# Data extracts
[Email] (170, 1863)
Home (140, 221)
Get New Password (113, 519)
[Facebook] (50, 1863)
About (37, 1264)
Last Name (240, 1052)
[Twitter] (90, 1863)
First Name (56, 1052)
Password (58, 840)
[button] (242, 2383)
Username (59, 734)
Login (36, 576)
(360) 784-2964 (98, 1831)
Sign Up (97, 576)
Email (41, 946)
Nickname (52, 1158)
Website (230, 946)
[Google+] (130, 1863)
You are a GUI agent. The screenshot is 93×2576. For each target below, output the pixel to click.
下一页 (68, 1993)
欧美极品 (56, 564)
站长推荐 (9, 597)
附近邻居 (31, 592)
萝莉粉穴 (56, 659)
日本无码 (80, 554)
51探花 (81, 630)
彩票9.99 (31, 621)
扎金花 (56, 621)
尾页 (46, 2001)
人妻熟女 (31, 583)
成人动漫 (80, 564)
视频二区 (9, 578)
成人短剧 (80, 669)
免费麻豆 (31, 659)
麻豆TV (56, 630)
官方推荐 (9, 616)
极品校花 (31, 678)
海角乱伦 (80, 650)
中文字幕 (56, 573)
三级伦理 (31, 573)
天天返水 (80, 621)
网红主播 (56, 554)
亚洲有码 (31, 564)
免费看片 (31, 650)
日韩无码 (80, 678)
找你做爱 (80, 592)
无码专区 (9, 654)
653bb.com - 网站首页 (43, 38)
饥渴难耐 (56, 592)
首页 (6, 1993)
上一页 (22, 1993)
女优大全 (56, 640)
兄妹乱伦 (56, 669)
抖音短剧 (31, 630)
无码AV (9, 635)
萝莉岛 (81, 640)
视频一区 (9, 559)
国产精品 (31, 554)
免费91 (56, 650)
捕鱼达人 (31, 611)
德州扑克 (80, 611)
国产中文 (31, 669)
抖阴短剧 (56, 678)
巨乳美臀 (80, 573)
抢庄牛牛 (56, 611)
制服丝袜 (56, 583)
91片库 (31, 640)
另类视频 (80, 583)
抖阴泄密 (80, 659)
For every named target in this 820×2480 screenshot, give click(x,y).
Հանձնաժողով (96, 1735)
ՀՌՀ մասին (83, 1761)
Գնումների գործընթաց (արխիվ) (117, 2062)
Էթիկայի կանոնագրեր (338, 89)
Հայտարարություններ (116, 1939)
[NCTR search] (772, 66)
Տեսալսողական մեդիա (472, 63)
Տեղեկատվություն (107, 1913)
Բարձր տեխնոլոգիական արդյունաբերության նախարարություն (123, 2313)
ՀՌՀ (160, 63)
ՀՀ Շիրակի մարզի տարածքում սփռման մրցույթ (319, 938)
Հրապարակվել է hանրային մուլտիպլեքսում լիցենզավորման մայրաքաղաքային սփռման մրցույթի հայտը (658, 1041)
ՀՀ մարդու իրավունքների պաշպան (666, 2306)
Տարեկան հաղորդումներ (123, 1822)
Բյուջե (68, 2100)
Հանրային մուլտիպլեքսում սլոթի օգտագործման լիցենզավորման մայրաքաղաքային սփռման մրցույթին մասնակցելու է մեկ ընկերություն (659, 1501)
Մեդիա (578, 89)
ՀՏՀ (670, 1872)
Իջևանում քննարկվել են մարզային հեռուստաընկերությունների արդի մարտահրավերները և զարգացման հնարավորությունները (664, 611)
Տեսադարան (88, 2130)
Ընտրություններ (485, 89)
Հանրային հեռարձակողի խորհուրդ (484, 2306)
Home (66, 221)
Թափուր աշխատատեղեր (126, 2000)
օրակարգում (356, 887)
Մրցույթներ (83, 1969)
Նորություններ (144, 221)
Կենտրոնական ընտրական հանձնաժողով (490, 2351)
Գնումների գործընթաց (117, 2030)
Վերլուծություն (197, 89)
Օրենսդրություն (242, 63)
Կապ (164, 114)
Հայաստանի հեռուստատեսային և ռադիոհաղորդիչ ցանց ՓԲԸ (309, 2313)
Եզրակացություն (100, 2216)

# What you have to do
Each line of the data that has the string "target" should be returned.

# Result
You are a GUI agent. The screenshot is 93×2576. For each target below, output the pixel to click.
For every named target in this 820×2480 screenshot, give click(x,y).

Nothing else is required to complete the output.